» STUDY QUESTIONS
**A)** From the lab assignment text, print everything from "In class lectures, we" down to "344--357, June 1993.".
**B)** Using the phrase "must not," list every action the lab assignment text forbids students to take.
**C)** Which programming language does the lab assignment require for the project?

» DOCUMENT PASSAGE
■ ■ ■ ■ ■

Updated: Sep 17, 2023

Total points: 10


Warning: Students are members of a learning community committed to the search for knowledge and truth. Essential to that search is the faithful adherence by all students to the highest standards of honesty and integrity. A grade of “0” or “F” will be assigned to assignments on which cheating, plagiarism or any other form of academic dishonesty is committed or determined to have occurred. Using source code for your assignments from anywhere is considered plagiarism/cheating and is therefore prohibited. For details, see Wright State University Student Handbook under “Academic Dishonesty”.


You must not attempt to get help from external sources such as online sites that offer solutions. Any submission for grading must be your own work. You must not copy from others or allow your work to be copied. We will check for similarities of code. Any violation will result in your receiving zero for this assignment. No exception.


This project needs to be completed using Java and is an individual project. Naming of your programs must strictly follow the following convention: (1) one file for each part; (2) Lab2 followed by your Uid and I for part I (for example Lab2U00998499I.java). Upload only your source code (one file for each part) to the Pilot dropbox.


In class lectures, we discussed the packet scheduling algorithm – Generalized Processor Sharing (GPS). GPS cannot be directly applied in a real network for ordering packets for transmission because it assumes a fluid packet/traffic model. Real-world packets consist of bits/bytes, and they must be transmitted atomically, i.e., a packet must be transmitted as a single entity. Packet-by-packet GPS approximates the GPS scheduler closely using a virtual time-based implementation. Refer to the paper for details on GPS/PGPS: Abhay K. Parekh and Robert Gallager, ``A generalized processor sharing approach to flow control in integrated services networks: the single node case,'' IEEE/ACM Trans. on Networking, Vol. 1, No. 3, pages 344--357, June 1993.


A good object-oriented programming style for this lab is a consideration in grading. Therefore, you should design and implement your solutions carefully. Code must be commented. Your report must adequately describe your implementation. Test cases will exercise your programs thoroughly. Therefore, your programs should efficiently handle potentially large problems.

■ ■ ■ ■ ■

» EXERCISE DATA
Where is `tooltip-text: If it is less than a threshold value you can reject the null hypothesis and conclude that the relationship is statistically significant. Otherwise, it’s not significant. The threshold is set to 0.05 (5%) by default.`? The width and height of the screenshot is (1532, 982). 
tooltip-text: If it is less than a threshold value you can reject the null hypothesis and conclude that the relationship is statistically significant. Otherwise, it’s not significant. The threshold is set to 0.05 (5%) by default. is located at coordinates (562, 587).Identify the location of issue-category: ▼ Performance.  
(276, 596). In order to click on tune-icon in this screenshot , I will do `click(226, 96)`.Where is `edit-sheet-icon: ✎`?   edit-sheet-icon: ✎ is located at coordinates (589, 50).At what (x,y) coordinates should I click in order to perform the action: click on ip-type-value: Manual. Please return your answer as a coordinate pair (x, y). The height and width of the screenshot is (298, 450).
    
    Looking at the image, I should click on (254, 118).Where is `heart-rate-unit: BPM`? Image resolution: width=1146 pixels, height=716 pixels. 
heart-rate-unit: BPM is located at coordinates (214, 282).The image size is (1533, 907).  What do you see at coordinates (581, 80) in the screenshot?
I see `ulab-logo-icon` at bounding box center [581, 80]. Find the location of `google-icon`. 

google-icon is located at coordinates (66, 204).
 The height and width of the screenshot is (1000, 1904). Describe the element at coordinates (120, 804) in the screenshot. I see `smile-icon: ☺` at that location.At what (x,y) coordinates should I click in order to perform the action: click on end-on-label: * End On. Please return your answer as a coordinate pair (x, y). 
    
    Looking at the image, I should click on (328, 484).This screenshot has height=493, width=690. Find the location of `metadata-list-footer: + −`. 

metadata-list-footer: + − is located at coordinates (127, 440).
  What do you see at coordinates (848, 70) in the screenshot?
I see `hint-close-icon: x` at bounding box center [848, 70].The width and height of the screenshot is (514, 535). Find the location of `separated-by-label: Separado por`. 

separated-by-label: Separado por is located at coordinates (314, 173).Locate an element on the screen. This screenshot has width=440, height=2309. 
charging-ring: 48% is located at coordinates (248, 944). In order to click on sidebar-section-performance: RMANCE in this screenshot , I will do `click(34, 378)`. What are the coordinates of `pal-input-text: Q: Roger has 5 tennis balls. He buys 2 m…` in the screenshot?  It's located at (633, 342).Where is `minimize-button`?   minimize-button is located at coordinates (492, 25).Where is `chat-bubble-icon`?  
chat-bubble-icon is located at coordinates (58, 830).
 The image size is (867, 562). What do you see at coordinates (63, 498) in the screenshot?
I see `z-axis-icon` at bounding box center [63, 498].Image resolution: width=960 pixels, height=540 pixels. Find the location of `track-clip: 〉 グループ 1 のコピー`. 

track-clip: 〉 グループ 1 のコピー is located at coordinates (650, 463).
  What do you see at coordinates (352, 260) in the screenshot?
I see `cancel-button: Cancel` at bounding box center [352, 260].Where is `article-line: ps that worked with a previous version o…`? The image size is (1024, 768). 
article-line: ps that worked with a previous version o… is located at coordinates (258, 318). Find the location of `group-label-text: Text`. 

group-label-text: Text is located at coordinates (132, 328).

■ ■ ■ ■ ■

» SOLUTIONS TO THE EXERCISE
**A)**
In class lectures, we discussed the packet scheduling algorithm – Generalized Processor Sharing (GPS). GPS cannot be directly applied in a real network for ordering packets for transmission because it assumes a fluid packet/traffic model. Real-world packets consist of bits/bytes, and they must be transmitted atomically, i.e., a packet must be transmitted as a single entity. Packet-by-packet GPS approximates the GPS scheduler closely using a virtual time-based implementation. Refer to the paper for details on GPS/PGPS: Abhay K. Parekh and Robert Gallager, ``A generalized processor sharing approach to flow control in integrated services networks: the single node case,'' IEEE/ACM Trans. on Networking, Vol. 1, No. 3, pages 344--357, June 1993.

**B)**
Attempting to get help from external sources such as online sites that offer solutions
Copying from others
Allowing their work to be copied

**C)** Java